Description
Understanding the impact of baryonic feedback across different cosmic environments is crucial for accurate interpretation of large-scale structure in Stage-IV cosmological surveys. Hydrodynamical simulations offer a valuable tool for capturing how gas is redistributed by energetic processes, such as AGN feedback, and for predicting how this redistribution alters observable tracers of structure formation. Traditionally, feedback models have been constrained through X-ray and Sunyaev-Zel’dovich measurements of galaxy groups and clusters. However, new observational tracers are emerging that open up alternative windows into the baryonic content of the cosmic web.

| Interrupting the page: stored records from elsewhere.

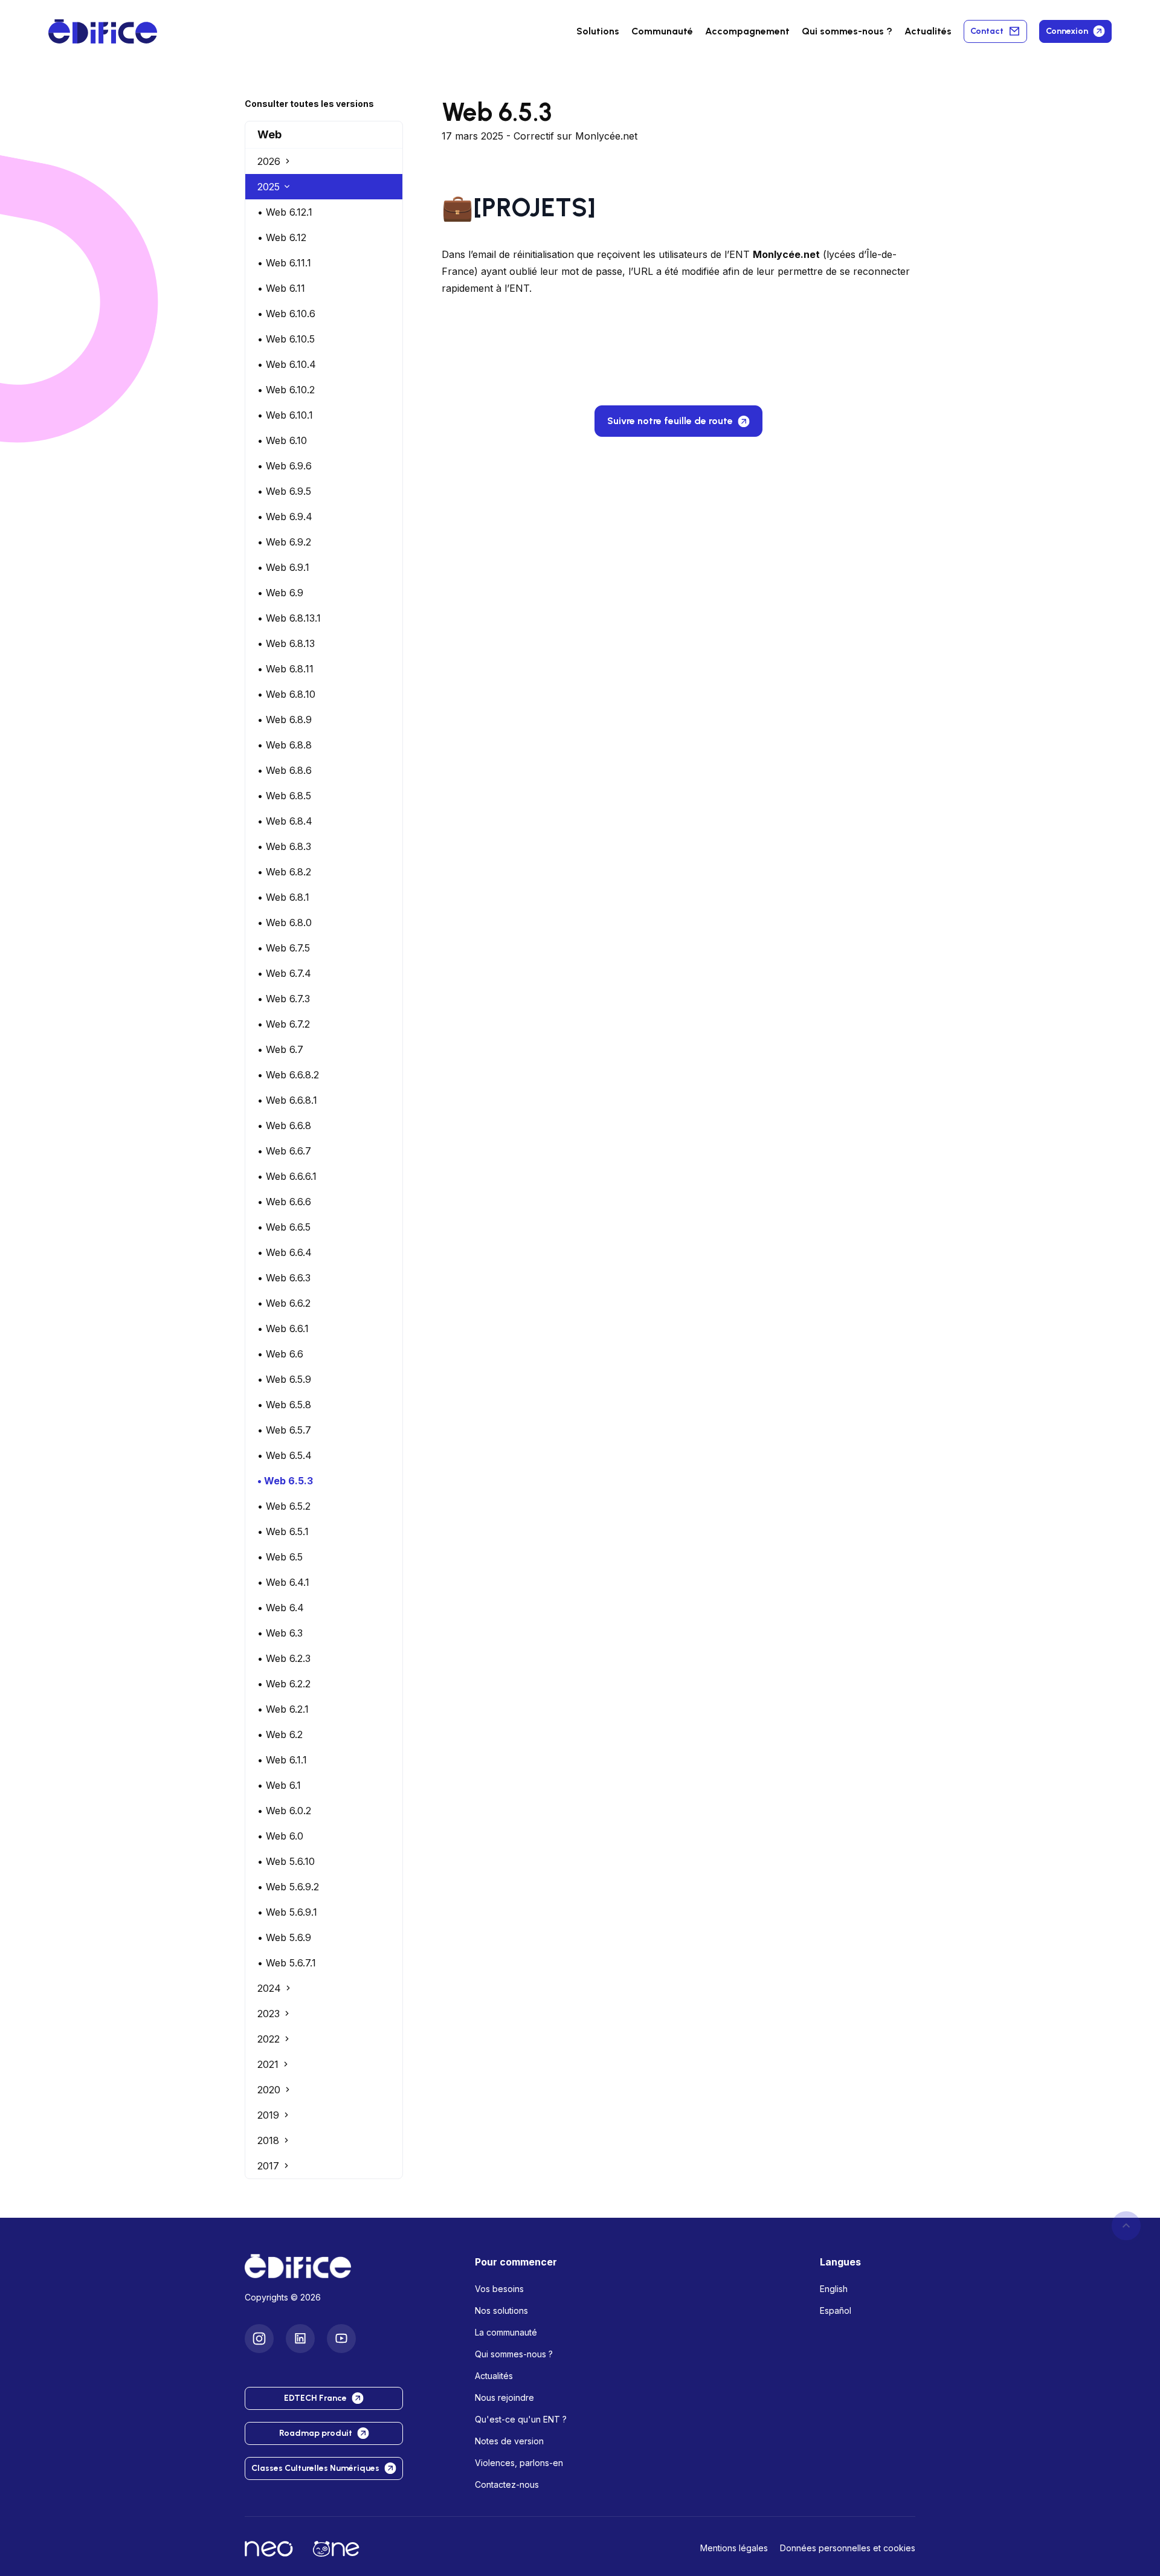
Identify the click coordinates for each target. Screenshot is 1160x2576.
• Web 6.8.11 (285, 669)
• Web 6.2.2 (284, 1684)
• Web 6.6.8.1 (287, 1100)
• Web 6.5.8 (284, 1405)
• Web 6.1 (279, 1785)
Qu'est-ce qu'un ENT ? (521, 2419)
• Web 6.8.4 (284, 821)
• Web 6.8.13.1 (289, 618)
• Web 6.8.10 (286, 694)
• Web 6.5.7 (284, 1430)
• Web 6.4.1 (283, 1582)
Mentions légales (734, 2548)
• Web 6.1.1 (282, 1760)
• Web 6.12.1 (284, 212)
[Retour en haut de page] (1126, 2225)
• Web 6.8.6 (284, 770)
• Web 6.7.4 (284, 973)
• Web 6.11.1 (284, 263)
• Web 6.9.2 (284, 542)
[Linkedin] (300, 2338)
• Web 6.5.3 (285, 1481)
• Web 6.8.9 (284, 719)
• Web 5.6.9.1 (287, 1912)
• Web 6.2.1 (283, 1709)
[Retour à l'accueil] (350, 2266)
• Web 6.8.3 (284, 846)
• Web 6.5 (280, 1557)
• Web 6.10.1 (285, 415)
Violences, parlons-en (519, 2463)
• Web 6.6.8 (284, 1125)
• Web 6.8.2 (284, 872)
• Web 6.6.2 (284, 1303)
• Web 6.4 (280, 1608)
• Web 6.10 (282, 440)
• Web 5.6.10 (286, 1861)
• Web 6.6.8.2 (288, 1075)
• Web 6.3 (280, 1633)
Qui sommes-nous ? (514, 2354)
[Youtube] (341, 2338)
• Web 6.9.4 (284, 516)
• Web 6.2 (280, 1734)
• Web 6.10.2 (286, 390)
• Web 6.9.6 (284, 466)
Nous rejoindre (504, 2397)
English (834, 2289)
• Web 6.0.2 (284, 1811)
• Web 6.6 (280, 1354)
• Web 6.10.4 (286, 364)
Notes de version (509, 2441)
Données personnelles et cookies (847, 2548)
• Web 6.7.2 (283, 1024)
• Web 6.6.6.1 (287, 1176)
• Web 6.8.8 (284, 745)
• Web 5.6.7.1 (286, 1963)
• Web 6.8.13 (286, 643)
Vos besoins (499, 2289)
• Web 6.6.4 (284, 1252)
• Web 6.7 (280, 1049)
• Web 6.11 (281, 288)
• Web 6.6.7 (284, 1151)
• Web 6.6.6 (284, 1202)
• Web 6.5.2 (284, 1506)
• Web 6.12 (281, 237)
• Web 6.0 (280, 1836)
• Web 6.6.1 (283, 1328)
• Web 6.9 (280, 593)
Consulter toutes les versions (309, 103)
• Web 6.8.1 (283, 897)
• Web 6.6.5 (284, 1227)
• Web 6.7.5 (283, 948)
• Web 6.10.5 (286, 339)
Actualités (928, 31)
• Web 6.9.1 (283, 567)
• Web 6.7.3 (283, 999)
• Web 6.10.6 (286, 314)
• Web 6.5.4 (284, 1455)
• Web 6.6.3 (284, 1278)
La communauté (506, 2332)
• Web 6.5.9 (284, 1379)
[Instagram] (259, 2338)
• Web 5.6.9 (284, 1937)
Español (835, 2310)
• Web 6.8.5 (284, 796)
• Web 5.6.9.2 (288, 1887)
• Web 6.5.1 (283, 1531)
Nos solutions (501, 2310)
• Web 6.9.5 (284, 491)
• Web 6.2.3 (284, 1658)
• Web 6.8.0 (284, 922)
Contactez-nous (507, 2484)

One such tracer is the patchy screening effect, a subtle CMB anisotropy arising from excess Thomson scattering along the line of sight to groups/clusters due to their higher electron optical depths. This effect is sensitive to the diffuse baryons in the outer regions of the gas profile of the halo, tracing the structure of the cosmic web. It is complementary to the kinetic Sunyaev-Zel’dovich effect, as it probes optical depth without dependence on velocity.
In this talk, we present predictions of the patchy screening signal from the FLAMINGO suite of large-volume cosmological hydrodynamical simulations. By generating mock patchy screened CMB maps and cross-correlating them with simulated galaxy populations, we explore how feedback and cosmology shape the optical depth field. Our goal is to assess the sensitivity of this signal to the cosmology and baryonic physics, and to evaluate its potential as a new probe of the gas distribution within the anisotropic structure of the cosmic web.